Coming out of my work cocoon as the ASU year ends, I’ve been enrapt reading this Substack and the HSD Ph.D. program in general. Thank you for updating & sharing as you do.
This summer my wife (1st grade Spanish immersion teacher) and I (full-time at Central Arizona College & ASU ENG associate faculty) are interested in using personal observations, sons’ interests, & appropriate learning needs to prompt engineer individualized AI agents/life tutors to begin mentoring our children to use for focused, diverse life learning situations.
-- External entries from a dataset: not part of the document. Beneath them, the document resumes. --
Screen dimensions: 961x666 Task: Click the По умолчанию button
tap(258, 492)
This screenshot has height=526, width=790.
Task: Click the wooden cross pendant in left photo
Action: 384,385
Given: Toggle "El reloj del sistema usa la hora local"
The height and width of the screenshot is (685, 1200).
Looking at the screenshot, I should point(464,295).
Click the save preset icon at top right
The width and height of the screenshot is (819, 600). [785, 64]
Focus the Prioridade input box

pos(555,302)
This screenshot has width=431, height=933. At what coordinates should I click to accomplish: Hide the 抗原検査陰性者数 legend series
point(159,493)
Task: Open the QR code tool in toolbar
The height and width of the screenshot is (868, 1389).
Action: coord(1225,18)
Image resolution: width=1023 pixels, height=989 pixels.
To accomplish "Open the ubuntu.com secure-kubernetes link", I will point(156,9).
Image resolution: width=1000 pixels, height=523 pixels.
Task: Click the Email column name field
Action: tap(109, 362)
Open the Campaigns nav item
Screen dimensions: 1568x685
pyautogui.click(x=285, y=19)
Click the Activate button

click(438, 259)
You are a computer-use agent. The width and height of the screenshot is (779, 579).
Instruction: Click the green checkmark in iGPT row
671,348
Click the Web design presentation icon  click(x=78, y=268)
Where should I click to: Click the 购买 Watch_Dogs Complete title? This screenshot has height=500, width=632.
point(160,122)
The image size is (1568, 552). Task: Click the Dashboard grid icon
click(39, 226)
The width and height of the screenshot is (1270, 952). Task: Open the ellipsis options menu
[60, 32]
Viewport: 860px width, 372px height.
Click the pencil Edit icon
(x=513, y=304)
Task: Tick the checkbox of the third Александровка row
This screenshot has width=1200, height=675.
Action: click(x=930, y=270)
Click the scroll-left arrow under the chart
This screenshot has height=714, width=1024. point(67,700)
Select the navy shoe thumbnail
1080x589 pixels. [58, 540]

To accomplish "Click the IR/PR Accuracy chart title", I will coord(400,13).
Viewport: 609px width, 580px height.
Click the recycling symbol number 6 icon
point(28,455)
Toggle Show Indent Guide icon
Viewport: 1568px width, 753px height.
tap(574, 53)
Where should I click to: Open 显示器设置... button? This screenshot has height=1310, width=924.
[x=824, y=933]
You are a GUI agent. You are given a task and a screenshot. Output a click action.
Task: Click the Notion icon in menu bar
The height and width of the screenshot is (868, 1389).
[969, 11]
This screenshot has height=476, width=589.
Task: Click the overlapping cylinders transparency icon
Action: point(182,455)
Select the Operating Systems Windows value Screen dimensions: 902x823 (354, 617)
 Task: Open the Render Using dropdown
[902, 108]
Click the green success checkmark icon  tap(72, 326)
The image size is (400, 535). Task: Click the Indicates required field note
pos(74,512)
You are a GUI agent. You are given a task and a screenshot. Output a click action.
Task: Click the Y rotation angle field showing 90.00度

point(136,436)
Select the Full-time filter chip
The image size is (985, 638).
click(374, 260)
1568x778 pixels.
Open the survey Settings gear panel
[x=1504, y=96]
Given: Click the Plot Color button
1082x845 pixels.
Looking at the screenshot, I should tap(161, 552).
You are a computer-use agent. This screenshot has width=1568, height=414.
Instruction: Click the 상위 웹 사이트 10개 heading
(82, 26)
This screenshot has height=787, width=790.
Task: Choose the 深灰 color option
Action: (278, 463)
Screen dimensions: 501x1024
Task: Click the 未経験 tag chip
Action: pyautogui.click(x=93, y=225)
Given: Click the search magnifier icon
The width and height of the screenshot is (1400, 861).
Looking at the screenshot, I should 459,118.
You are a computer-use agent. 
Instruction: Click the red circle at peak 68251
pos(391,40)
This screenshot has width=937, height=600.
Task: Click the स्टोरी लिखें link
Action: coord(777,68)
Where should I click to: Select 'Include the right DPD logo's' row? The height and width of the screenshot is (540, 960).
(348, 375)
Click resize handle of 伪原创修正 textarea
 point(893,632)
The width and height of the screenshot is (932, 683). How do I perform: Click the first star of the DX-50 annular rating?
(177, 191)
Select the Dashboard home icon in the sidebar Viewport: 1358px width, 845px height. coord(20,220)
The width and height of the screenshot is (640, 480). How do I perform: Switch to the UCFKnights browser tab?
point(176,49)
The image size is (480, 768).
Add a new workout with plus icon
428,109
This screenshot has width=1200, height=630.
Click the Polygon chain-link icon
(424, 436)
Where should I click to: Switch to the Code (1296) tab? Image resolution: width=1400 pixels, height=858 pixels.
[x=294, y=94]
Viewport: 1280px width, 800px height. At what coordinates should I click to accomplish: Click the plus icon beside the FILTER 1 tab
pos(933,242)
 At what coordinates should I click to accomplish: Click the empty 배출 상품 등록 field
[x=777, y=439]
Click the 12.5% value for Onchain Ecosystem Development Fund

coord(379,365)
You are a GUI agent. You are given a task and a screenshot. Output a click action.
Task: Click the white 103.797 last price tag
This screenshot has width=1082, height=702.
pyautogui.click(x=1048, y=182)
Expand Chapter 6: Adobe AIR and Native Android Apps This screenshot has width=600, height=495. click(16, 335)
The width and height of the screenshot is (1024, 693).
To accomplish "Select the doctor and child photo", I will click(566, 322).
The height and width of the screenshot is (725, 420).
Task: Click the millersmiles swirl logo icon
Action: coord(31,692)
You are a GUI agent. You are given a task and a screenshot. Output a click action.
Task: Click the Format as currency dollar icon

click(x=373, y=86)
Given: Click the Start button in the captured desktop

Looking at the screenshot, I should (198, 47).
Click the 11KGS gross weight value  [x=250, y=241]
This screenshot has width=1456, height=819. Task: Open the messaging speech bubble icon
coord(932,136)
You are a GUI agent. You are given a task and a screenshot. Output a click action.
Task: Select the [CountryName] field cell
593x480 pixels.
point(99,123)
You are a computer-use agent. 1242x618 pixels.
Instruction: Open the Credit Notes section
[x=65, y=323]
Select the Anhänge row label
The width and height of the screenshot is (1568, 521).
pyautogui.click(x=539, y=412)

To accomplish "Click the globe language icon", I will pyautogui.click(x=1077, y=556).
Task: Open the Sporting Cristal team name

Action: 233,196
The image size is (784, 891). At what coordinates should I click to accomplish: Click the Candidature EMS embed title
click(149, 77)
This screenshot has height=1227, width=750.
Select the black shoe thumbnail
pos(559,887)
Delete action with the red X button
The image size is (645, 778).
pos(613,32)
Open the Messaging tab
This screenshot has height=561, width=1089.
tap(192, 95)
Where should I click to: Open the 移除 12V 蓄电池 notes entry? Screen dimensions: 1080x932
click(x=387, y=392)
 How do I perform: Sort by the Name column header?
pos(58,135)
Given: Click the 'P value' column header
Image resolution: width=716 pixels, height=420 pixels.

Any suggestions on beginning to prompt-engineer a safe, adaptable AI agent that can engage in dialogue & activities via appropriate personas that align to our kiddos’ respective needs & interests?
Our “ositos,” 6 & 7 and dual Mexican-American citizens with foundations in English and Spanish, may benefit from guided assistance by us this summer to begin supplementing school mentors with personalized AI for adaptive conversations & activities (as you’ve written about and I did w/ ChatGPT in my Spring ‘25 ASU ENG 102 courses, students leveraging ChatGPT as research assistants) in support of developing their dialectic skills & overall learning, in & out of the classroom.
One, a 7-year-old, struggles with some schoolbook learning but loves going with me to concerts & learning piano via YouTube tutorials on “Sympathy for the Devil,” “Beautiful Day,” Super Mario Bros. theme, & movie scores, suggesting he’d learn through AI-generated song & karaoke (e.g., from Suno song & lyric generator) across the curriculum.
Our 6-year-old with Level 2 ASD & ADHD, who misbehaves in kindergarten after finishing worksheets in 1/10th the time as classmates, needs to improve social emotional conversational skills and flourishes when interacting with “princesses” ranging from Princess Peach to Snow White to Wonder Woman.
I dove deep into ChatGPT as a research assistant these past four semesters, but haven’t used Gemini, Manus, or many other tools extensively. While we may supplement our AI agents with work on educational platforms like Khanmigo & interest-based tools like Suno, we’d appreciate your thoughts on how to responsibly & effectively approach creating AI “life tutors” for our kiddos?
I think the challenge here is the age of your kids and ensuring appropriate guardrails are in place. OpenAI's GPTs are good, but also a little unreliable -- especially when the underlying model is updated. It's worth checking out companies developing custom solutions -- I'm not sure what platforms like Kahnmigo are like (https://www.khanmigo.ai/). Axio is another one to check out: https://axio.ai/about
Interested to see what others recommend here.